I have read on Harmony Central that the 200S is a love/hate amp really...had read of reliabilty problems with the footswitch too. There are only a few reviews on the 212B but they are all good...I'm not really buying the amp for the effects and all that beside maybe the reverb. I really just want a straight up amp. Just curious to know...I dont know if you play the same type of music I do but could you get like any type of Marshally AC/DC tone or maybe Pantera Dimebag sound? Those are bassicly the two sounds I would like to get out of an amp...but mostley AC/DC by anything.

Thanks man
Daniel
Stones


----------



## violation (Aug 20, 2006)

Hah, you won't get a Dime-ish tone from a Crate. You could probably pull off classic rock, but the high gain stuff will sound terrible. If $350 is your max price range, go with a modelling amp. I'm 100% against them if you can afford something all tube, but for $350 you can't beat it IMO. 

I'm going to reccomend you buy a Vox AD30VT (avoid Line 6's Spider series, the Vox is 10x better)... $285 new... that can easily achieve decent high gain / classic rock tones. 30 watts, 11 amp models, 11 effects and it will sound a hell of a lot better than that Crate! I have yet to see one person who has played it completely hate it. 

Listen / watch a great review video here: http://www.gearwire.com/media/vox-ad30-vt.wmv

Or, try and get your hands on a used Line 6 PODxt (they're $359 new)... they're pretty cool to practice with and sound decent. The advantage to these is the portability, great recording quality (thanks to the USB), very cool for practicing at night, like 30+ amp models, a ton of effects, built in tuner among many other things. I'll probably buy one of these next month.

If you need it for gigging, I say go for the Vox. If you're just looking for something to jam on / practice with, the PODxt is definetly your best bet IMO. That's my suggestion(s) anywho.


----------



## Hamm Guitars (Jan 12, 2007)

A note on the Vox AD30VT mentioned above:

I recently had a guitar player show up for a gig with one of these and a small 10 watt SS practice amp. On stage, his guitar sounded terrible because he was killing the little practice amp to get any sort of volume out of it. Throwing the guitar through the monitors fixed everything right up.

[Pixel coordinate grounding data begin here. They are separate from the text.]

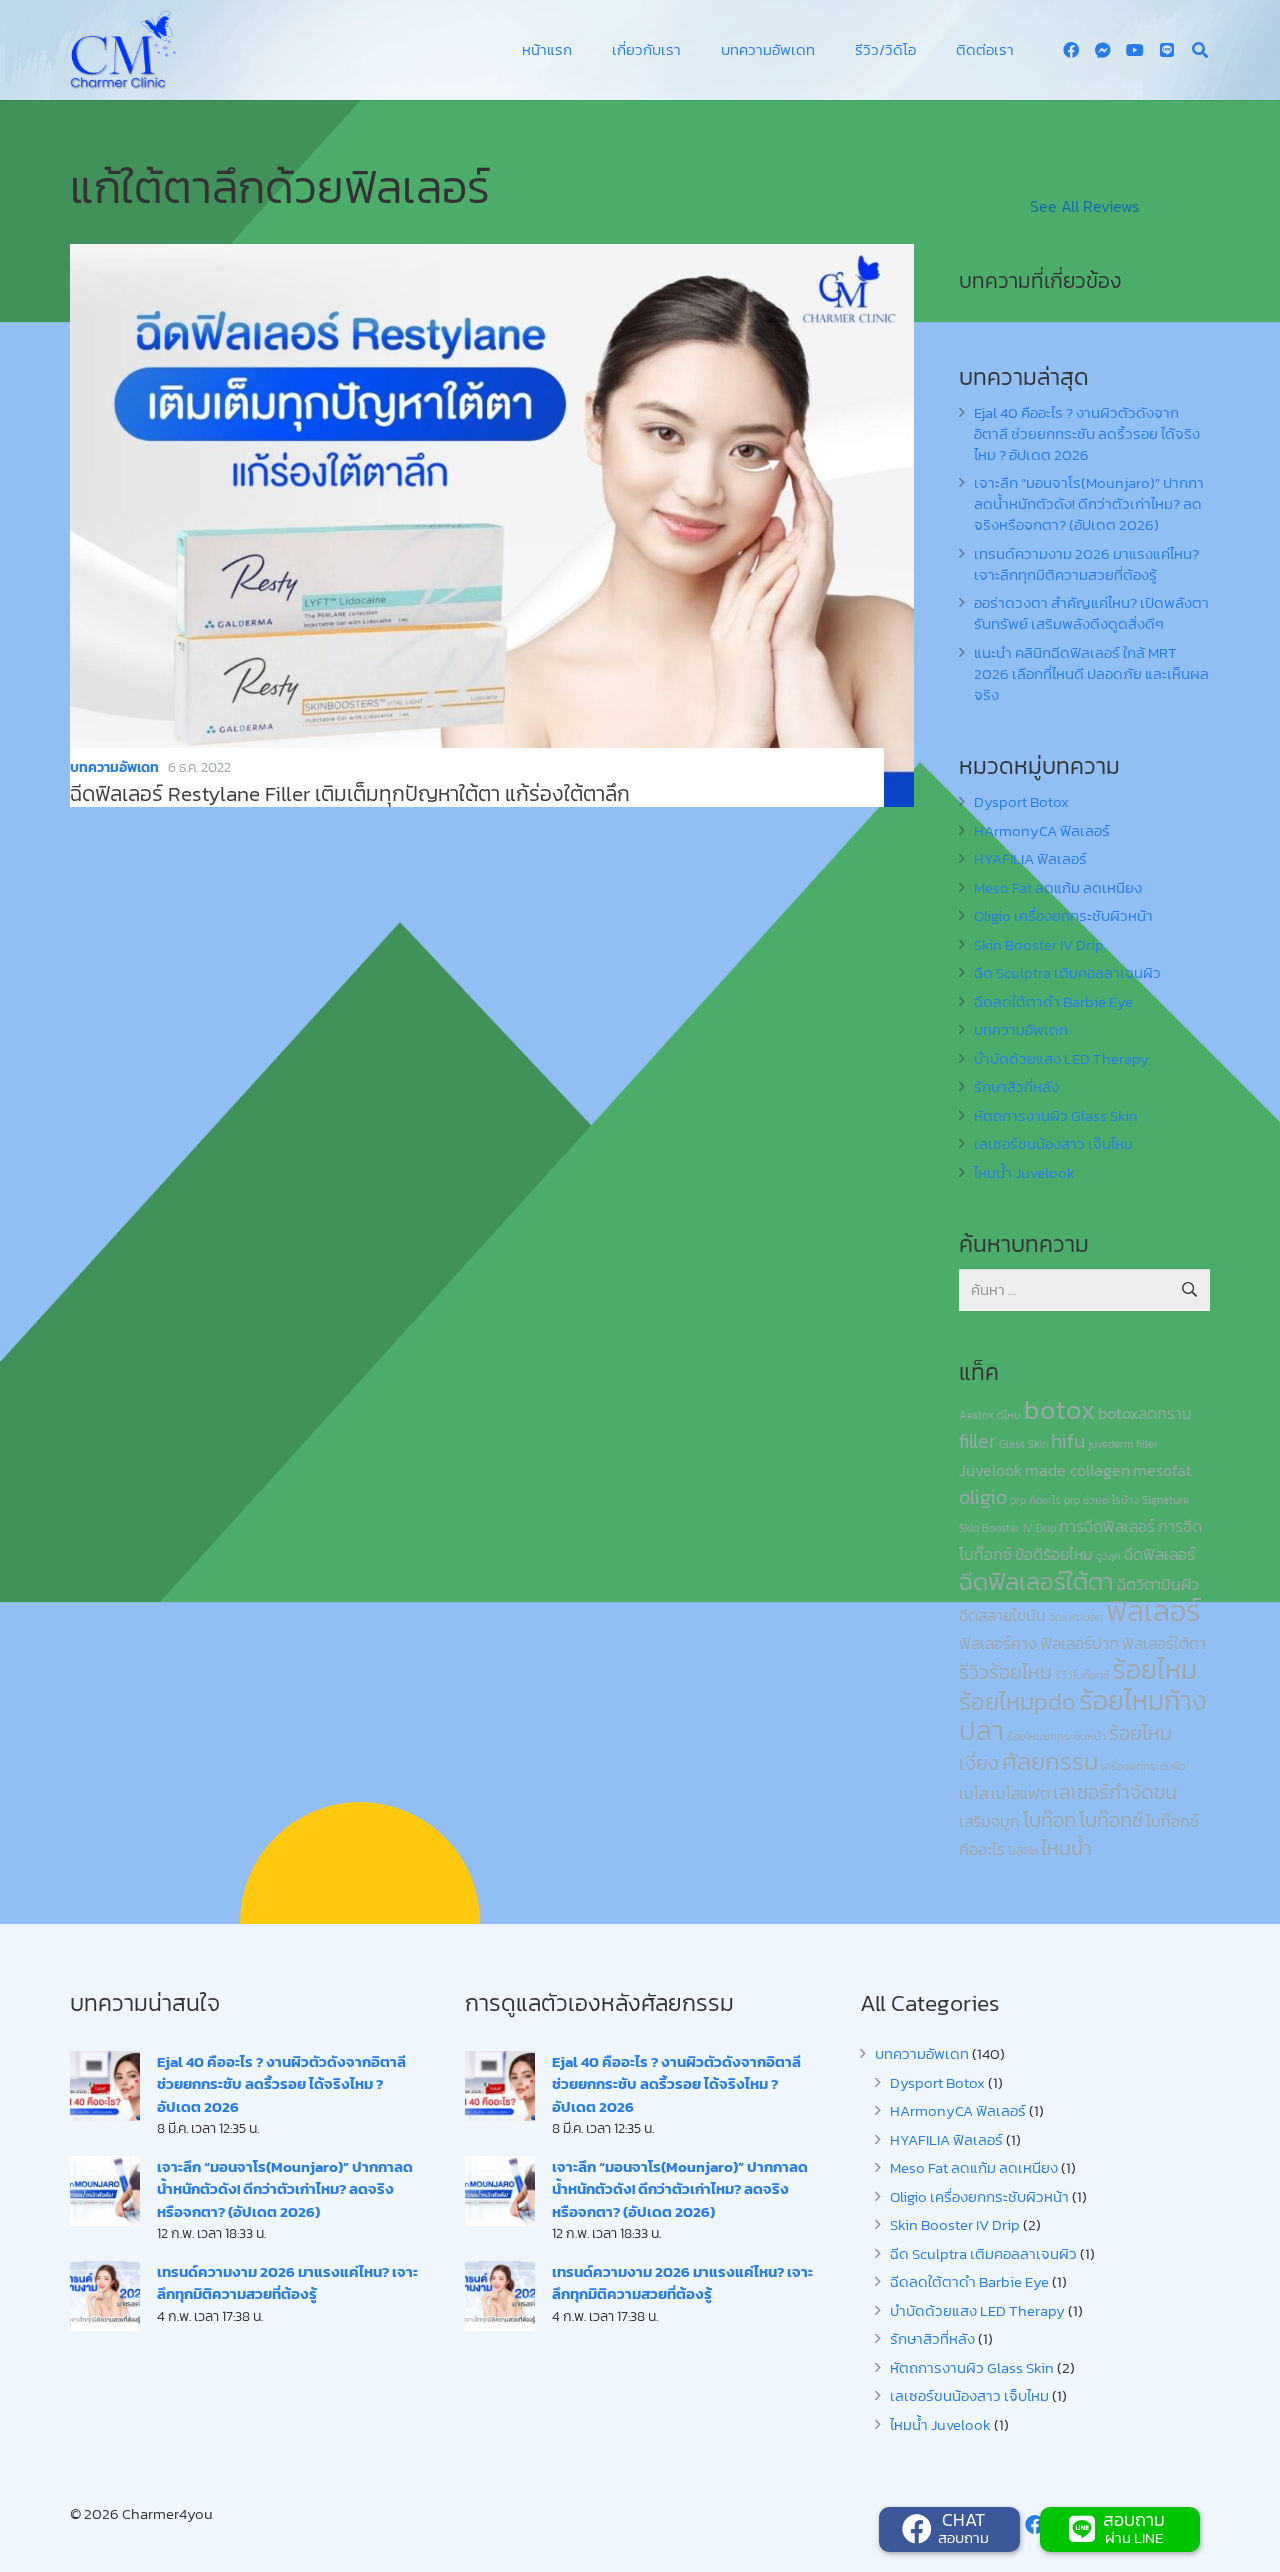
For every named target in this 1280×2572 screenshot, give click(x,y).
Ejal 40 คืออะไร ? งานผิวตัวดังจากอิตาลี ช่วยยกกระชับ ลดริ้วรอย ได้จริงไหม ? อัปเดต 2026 (1087, 433)
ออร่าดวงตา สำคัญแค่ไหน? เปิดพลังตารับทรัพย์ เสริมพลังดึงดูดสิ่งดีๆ (1091, 613)
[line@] (1167, 50)
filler (977, 1441)
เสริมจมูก (989, 1821)
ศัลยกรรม (1050, 1761)
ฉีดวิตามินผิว (1158, 1584)
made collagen (1077, 1470)
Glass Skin (1023, 1444)
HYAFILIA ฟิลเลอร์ (1030, 858)
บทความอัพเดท (114, 767)
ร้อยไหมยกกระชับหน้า (1056, 1736)
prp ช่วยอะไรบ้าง (1101, 1500)
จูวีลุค (1108, 1556)
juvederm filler (1123, 1444)
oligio (983, 1497)
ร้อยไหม (1154, 1669)
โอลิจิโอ (1023, 1851)
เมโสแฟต (1020, 1793)
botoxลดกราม (1145, 1413)
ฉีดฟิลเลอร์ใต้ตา (1036, 1581)
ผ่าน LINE (1134, 2537)
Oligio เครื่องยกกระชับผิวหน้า (1063, 915)
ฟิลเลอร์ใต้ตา (1164, 1643)
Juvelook (990, 1470)
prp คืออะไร (1035, 1500)
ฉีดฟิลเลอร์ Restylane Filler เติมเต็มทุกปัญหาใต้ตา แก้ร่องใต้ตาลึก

The other player was playing a Tele through a Fender Silverface (I believe), but all night I got nothing but comments from guys asking what the guy without an amp was using, as his tone was incredible.

I'm working with the same band this comming friday in Aliston, ON using a much smaller PA so it will be interesting to see if he continues to use this setup, and how it stacks up using lower tech gear.

I have had hundreds (o.k., that might be a little exagerated) of guys show up with pods or other line 6 gear, but the results were passable, but pretty lack-luster.

I guess my point is that the Vox AD30VT rocks.


----------



## acdc54_caddy62 (Mar 12, 2007)

violation said:


> Hah, you won't get a Dime-ish tone from a Crate. You could probably pull off classic rock, but the high gain stuff will sound terrible. If $350 is your max price range, go with a modelling amp. I'm 100% against them if you can afford something all tube, but for $350 you can't beat it IMO.
> 
> I'm going to reccomend you buy a Vox AD30VT (avoid Line 6's Spider series, the Vox is 10x better)... $285 new... that can easily achieve decent high gain / classic rock tones. 30 watts, 11 amp models, 11 effects and it will sound a hell of a lot better than that Crate! I have yet to see one person who has played it completely hate it.
> 
> ...



Its not that I cant go over 350, just that I can get that Crate for that price $350 shipped and aslong as it can get AC/DC and maybe a little Sabbath I will be very happy with it.

I've read a ton of feedback on it on Harmony Central and from what I have read I will be very satisfied with the amp.

Daniel
:food-smiley-004:


----------